# [SUPPLIED MATERIAL]
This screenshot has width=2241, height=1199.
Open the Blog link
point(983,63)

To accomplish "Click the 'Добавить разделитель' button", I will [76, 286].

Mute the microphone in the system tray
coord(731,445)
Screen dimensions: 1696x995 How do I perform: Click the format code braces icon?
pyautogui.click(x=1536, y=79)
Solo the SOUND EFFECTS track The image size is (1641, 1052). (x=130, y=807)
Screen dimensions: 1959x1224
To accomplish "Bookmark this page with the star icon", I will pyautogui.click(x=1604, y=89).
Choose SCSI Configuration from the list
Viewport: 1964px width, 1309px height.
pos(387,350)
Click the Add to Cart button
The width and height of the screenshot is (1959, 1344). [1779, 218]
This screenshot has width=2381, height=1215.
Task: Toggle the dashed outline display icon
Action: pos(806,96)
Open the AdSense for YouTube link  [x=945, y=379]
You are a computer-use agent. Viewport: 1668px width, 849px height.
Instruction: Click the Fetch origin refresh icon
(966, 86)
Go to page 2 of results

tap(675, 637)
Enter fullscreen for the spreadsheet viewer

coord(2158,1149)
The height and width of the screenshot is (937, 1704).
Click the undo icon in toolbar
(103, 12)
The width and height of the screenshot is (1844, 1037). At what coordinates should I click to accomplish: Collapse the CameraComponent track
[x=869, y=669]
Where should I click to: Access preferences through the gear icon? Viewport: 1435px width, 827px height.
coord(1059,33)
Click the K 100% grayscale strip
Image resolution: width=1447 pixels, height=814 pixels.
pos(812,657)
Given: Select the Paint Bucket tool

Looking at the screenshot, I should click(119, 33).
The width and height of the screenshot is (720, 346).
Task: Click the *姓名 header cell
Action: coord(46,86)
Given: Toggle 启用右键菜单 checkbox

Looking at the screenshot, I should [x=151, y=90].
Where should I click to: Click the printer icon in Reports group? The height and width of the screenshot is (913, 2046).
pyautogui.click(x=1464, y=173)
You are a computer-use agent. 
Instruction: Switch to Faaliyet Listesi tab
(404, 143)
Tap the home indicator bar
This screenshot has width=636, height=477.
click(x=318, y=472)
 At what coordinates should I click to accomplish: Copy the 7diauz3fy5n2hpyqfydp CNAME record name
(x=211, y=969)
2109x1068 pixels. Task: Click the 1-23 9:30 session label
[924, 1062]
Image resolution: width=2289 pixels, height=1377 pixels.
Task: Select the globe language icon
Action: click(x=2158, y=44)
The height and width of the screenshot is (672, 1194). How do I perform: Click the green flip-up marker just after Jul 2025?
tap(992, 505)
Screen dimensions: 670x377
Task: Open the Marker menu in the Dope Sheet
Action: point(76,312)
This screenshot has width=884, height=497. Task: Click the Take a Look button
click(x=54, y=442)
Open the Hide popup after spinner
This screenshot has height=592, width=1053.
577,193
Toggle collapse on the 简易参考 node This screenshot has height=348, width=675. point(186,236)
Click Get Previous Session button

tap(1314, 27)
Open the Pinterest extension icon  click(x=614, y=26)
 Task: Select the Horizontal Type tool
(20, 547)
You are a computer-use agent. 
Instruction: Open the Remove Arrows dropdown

# [PROBLEM]
Line count for the word "will": tally the lines in the records that include it and give only the result.

# [EXERCISE RESPONSE]
2